Raphaël Enthoven ne renvoie pas Éric Zemmour et Sandrine Rousseau dos à dos, reconnaissant des différences fondamentales entre les deux. Mais pour lui, "ils ont en commun l'un et l'autre de penser au-delà du possible". Ainsi, "le projet d'Éric Zemmour d'interdire le voile dans l'espace public n'a aucun sens, cela n'arrivera jamais mais cela fait plaisir de le souhaiter". De l'autre côté du spectre politique, "le projet de Sandrine Rousseau d'accueillir toutes les femmes afghanes n'a aucun sens non plus mais cela fait plaisir de le souhaiter".
"Des idées qui n'ont plus de socle"
Pour Raphaël Enthoven donc, "sous l'alibi de donner des idées, on est là en présence d'idées qui n'ont plus de socle". Plus de socle, peut-être, mais en revanche elles rencontrent un écho certain. Sandrine Rousseau a créé la surprise au premier tour de la primaire écologiste en venant talonner Yannick Jadot, arrivant en seconde position. Éric Zemmour, lui, magie des sondages, est crédité d'environ 10% des suffrages alors qu'il ne fait toujours pas connaître ses intentions réelles pour 2022. "Peut-être que la recherche de radicalité est alimentée [chez les électeurs] par le sentiment qu’une fois au pouvoir, finalement, on fait toujours un peu la même chose" quel que soit son bord politique, analyse le philosophe.
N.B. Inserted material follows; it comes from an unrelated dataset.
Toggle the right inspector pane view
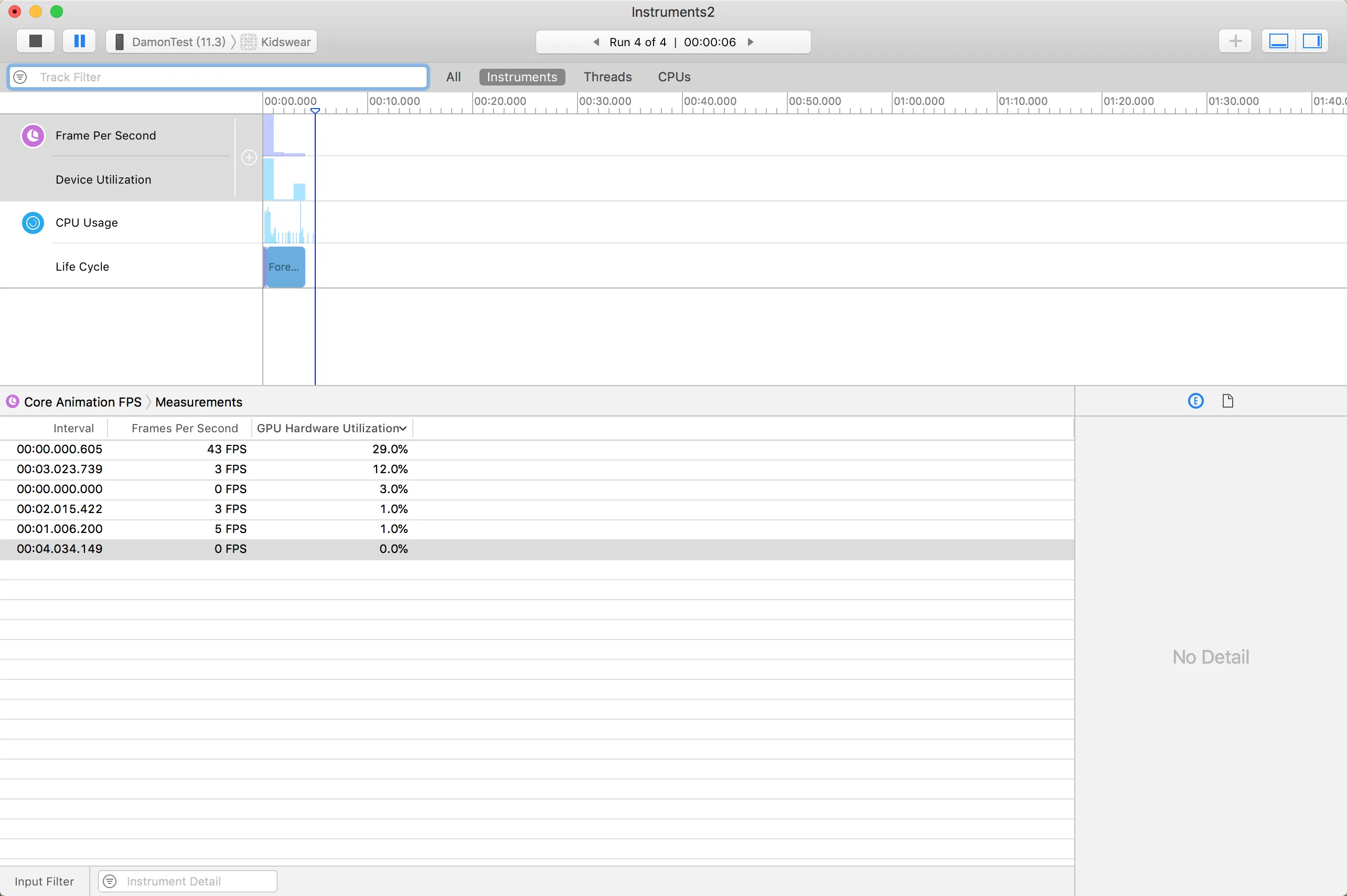1347x896 pixels. pyautogui.click(x=1311, y=41)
Lui appelle donc à de la mesure sur le fond. "On doit penser dans les limites du possible et cela me paraît plus difficile et plus exigeant que de forger de toutes pièces un système dont on n’espère pas soi-même qu’il arrive." Mais sur la forme aussi. "En démocratie, on fait grand cas du débat. Mais des vrais débats, on n’en a très peu", regrette Raphaël Enthoven. "J’appelle véritable débat un moment où deux personnes soucieuses de rationalité sont capables de dire que l’autre a raison, de mettre la vérité en partage communément." À l'inverse aujourd'hui, juge-t-il, "ce qu’on appelle débat, c’est une juxtaposition d’invectives ou de monologues hermétiques".